Poetic Witchery and the Strangeness in Ordinary Things: Algernon Blackwood’s The Empty House and Other Ghost Stories
Of the many things Algernon Blackwood did in his lifetime the most notable is producing a substantial body of horror and weird fiction. He tends to be overshadowed by some other writers of yesteryear, but one of the best known of those writers, H.P. Lovecraft, offered high praise for his abilities:
Of the quality of Mr.
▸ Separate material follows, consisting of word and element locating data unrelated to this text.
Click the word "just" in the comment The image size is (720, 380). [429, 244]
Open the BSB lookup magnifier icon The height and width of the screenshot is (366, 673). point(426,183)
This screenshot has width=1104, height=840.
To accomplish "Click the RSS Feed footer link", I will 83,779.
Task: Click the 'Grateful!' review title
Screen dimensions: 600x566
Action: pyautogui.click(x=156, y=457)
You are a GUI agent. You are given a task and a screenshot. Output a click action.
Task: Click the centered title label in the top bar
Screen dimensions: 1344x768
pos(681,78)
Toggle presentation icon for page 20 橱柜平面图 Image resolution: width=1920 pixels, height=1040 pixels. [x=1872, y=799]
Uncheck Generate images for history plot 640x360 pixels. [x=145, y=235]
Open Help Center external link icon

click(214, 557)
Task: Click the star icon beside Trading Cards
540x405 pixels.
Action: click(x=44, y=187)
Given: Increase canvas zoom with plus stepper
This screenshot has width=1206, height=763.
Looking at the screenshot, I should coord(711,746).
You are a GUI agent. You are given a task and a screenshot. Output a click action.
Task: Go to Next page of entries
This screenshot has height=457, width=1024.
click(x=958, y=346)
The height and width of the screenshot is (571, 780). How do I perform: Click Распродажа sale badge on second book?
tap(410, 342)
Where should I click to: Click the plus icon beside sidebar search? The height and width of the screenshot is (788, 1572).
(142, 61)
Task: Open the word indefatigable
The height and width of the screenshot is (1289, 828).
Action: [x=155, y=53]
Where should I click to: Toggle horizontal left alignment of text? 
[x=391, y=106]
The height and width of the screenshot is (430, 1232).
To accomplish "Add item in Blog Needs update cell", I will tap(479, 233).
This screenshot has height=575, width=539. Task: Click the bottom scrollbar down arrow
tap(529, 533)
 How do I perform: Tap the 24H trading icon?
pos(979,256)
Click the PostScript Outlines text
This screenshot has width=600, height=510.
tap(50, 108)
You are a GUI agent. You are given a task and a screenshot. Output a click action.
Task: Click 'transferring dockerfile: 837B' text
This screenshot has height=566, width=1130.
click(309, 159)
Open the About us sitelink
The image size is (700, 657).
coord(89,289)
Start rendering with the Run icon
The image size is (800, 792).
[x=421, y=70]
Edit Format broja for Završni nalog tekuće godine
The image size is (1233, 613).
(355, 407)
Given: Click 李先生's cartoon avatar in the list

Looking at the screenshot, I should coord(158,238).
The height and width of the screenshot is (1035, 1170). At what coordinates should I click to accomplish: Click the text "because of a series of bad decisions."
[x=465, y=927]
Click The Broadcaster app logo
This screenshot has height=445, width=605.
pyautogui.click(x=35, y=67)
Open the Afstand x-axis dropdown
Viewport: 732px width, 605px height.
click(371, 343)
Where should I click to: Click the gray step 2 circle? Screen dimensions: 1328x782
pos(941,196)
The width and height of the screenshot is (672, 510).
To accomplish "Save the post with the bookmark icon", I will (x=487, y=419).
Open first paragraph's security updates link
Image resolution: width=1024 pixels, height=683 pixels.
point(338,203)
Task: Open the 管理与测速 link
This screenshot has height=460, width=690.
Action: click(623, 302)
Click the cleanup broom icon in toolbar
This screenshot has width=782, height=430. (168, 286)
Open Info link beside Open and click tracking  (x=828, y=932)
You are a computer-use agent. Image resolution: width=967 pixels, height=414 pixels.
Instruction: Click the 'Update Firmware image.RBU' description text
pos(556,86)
Blackwood’s genius there can be no dispute; for no one has even approached the skill, seriousness, and minute fidelity with which he records the overtones of strangeness in ordinary things and experiences, or the preternatural insight with which he builds up detail by detail the complete sensations and perceptions leading from reality into supernormal life or vision. Without notable command of the poetic witchery of mere words, he is the one absolute and unquestioned master of weird atmosphere; and can evoke what amounts almost to a story from a simple fragment of humourless psychological description. Above all others he understands how fully some sensitive minds dwell forever on the borderland of dream, and how relatively slight is the distinction betwixt those images formed from actual objects and those excited by the play of the imagination.
The Empty House and Other Ghost Stories was the first of Blackwood’s many story collections. It first saw publication in 1906. The edition reviewed here was published in 1916.